[[ RECORDS FOR THE TASK, beginning ]]
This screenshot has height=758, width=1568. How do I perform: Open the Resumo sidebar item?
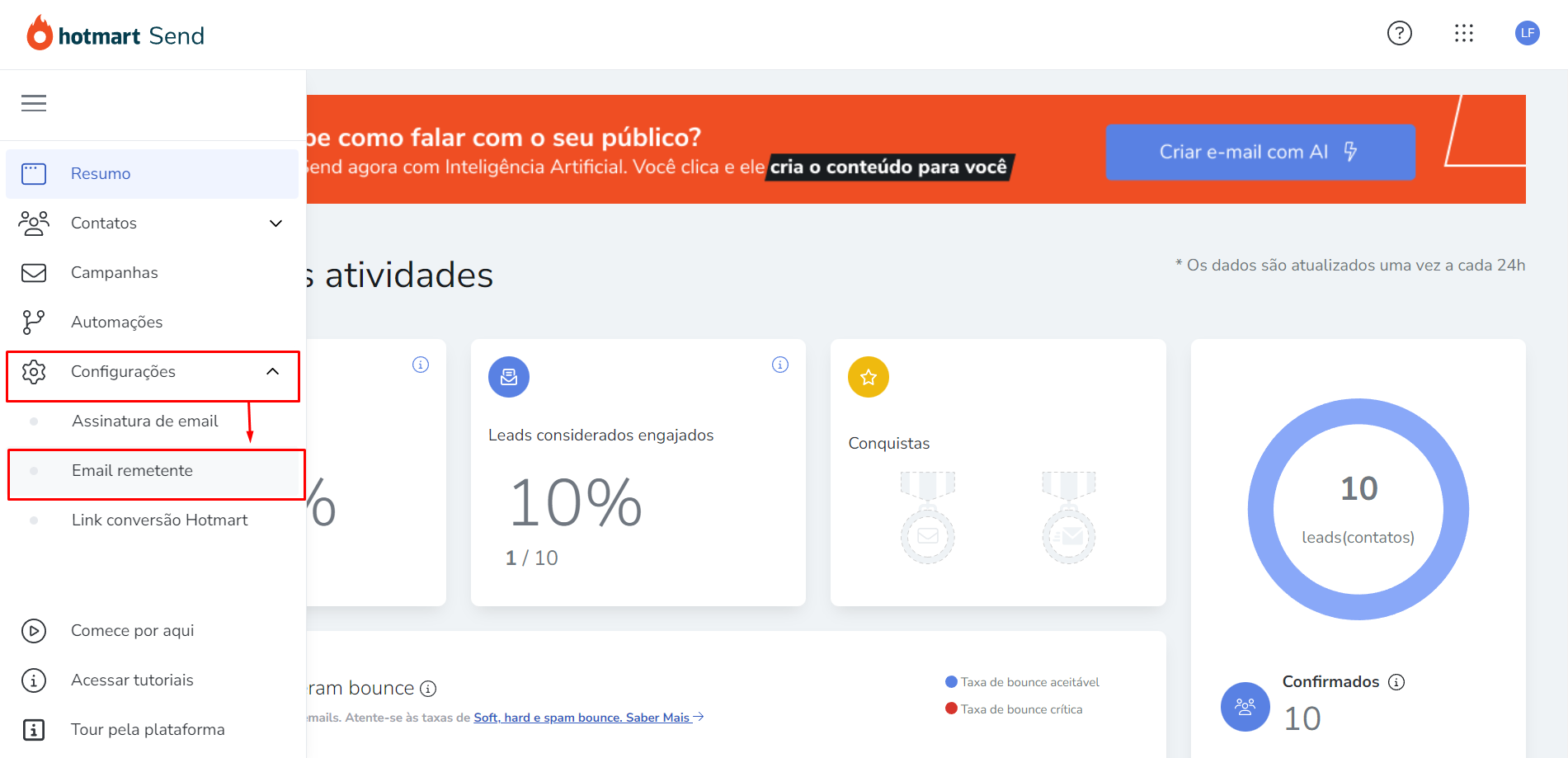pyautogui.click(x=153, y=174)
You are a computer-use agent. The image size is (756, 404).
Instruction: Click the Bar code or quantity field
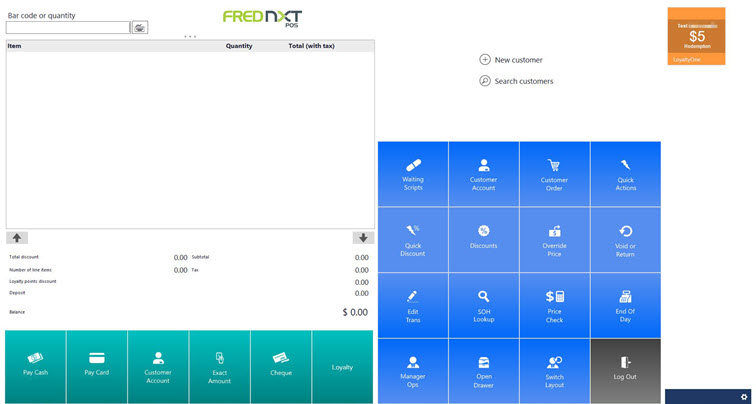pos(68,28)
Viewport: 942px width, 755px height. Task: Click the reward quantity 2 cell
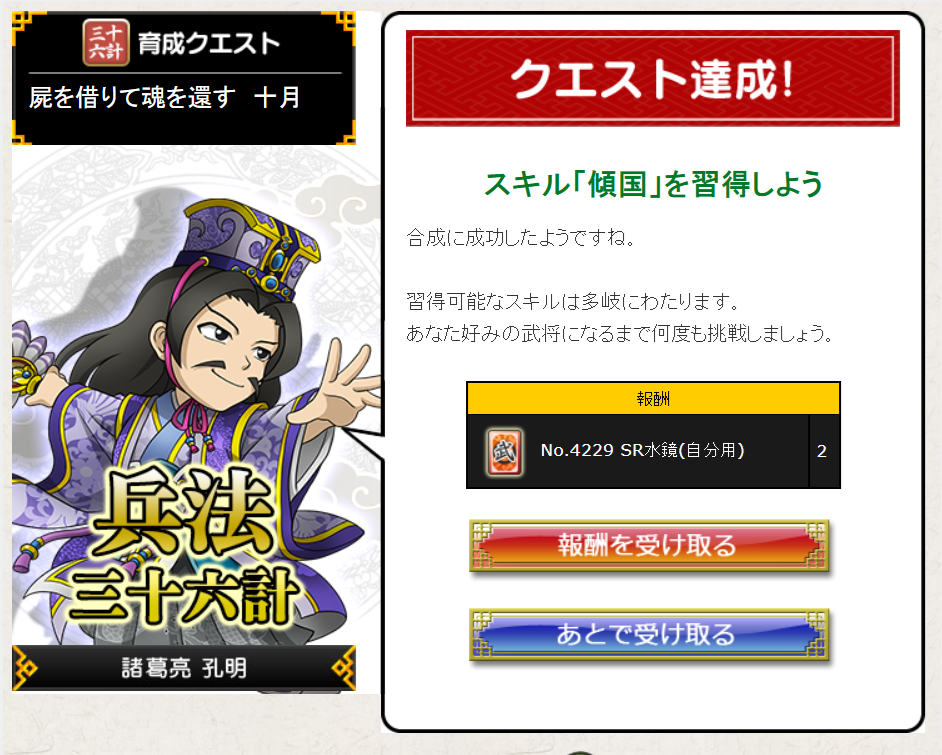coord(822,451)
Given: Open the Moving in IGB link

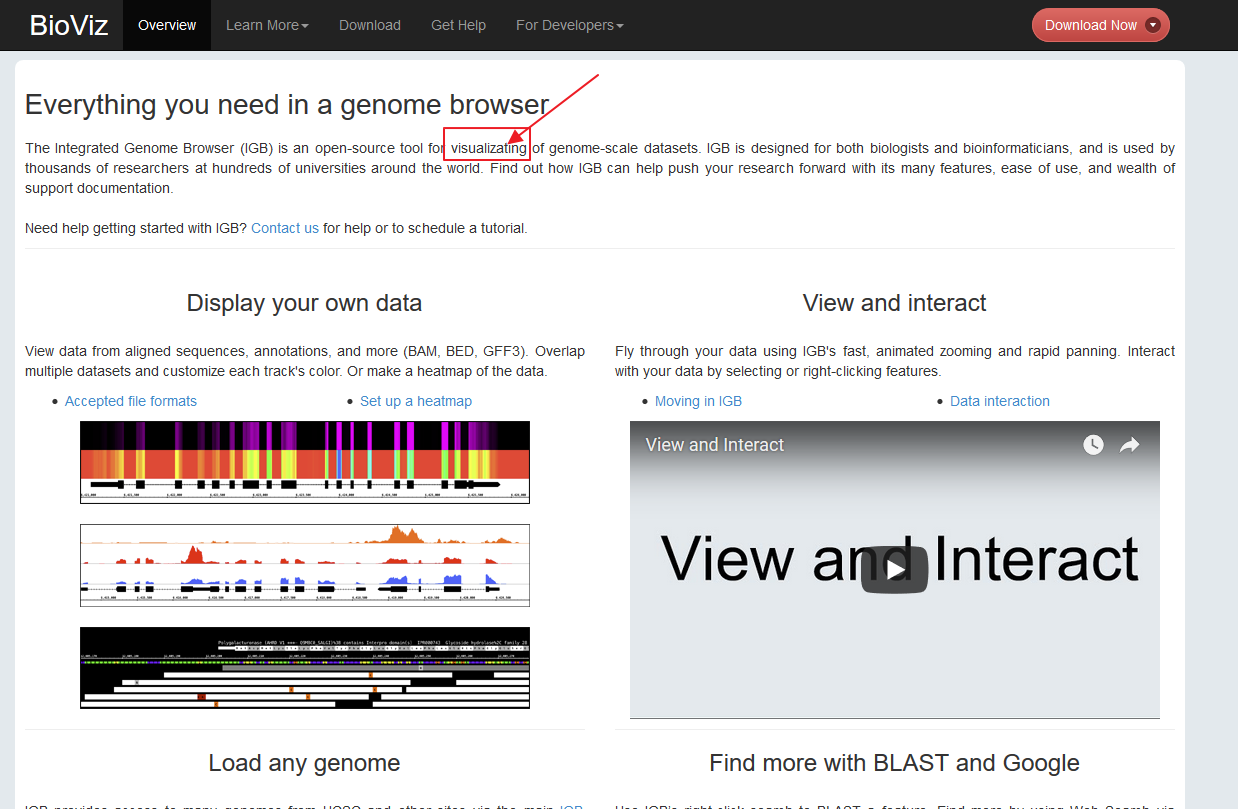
[[ RECORDS FOR THE TASK, end ]]
PROBLEM REQUIREMENTS.
Give an exact copy of the listing, without its pictures.

WRITTEN REPLY.
This screenshot has height=758, width=1568. How do I perform: Open the Resumo sidebar item?
pyautogui.click(x=153, y=174)
You are a computer-use agent. The image size is (756, 404).
Instruction: Click the Bar code or quantity field
pos(68,28)
Viewport: 942px width, 755px height. Task: Click the reward quantity 2 cell
coord(822,451)
Given: Open the Moving in IGB link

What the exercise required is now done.